══ EXTRACTED TEXT ══
My first experiences of the numinous, as a child, came through hearing. Though I had only the most superficial and literal understanding of the central Jewish prayer, Sh’ma YisroelListen, Israel, this force we call God, is indivisible, is One, I knew from experience that the sacred came to me through hearing human voices under certain circumstances.

Between the ages of eleven and nineteen, I went to a summer arts camp for kids and adults. My mother got an office job there to pay my tuition. My father worked on the maintenance crew and acted in The Taming of the Shrew one summer. I was introduced to theatre, graphic art, ceramics and music in open-air studios surrounded by pine trees whose resins melted in the dry summer heat releasing an odor that still comforts me whenever I smell it, over fifty years later.
═══
══ SOURCE DATA ══
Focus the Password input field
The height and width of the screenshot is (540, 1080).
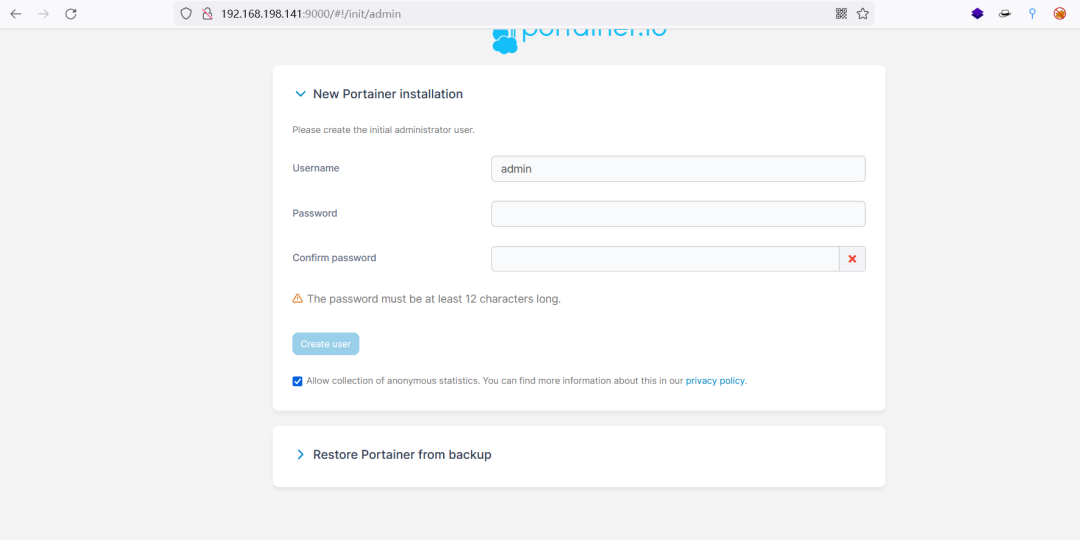677,214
═══
### QUESTIONS TO ANSWER
1. Quote the childhood memoir passage word for word, starting at the words "Between the ages" and stopping after "fifty years later.".
2. In the childhood memoir passage, which crew did the writer's father work on at the summer arts camp?
3. Render this sentence from the childhood memoir passage in Spanish: "My mother got an office job there to pay my tuition."

### TASK-BY-TASK RESULTS
1.
Between the ages of eleven and nineteen, I went to a summer arts camp for kids and adults. My mother got an office job there to pay my tuition. My father worked on the maintenance crew and acted in The Taming of the Shrew one summer. I was introduced to theatre, graphic art, ceramics and music in open-air studios surrounded by pine trees whose resins melted in the dry summer heat releasing an odor that still comforts me whenever I smell it, over fifty years later.

2. The maintenance crew.

3. Mi madre consiguió un trabajo de oficina allí para pagar mi matrícula.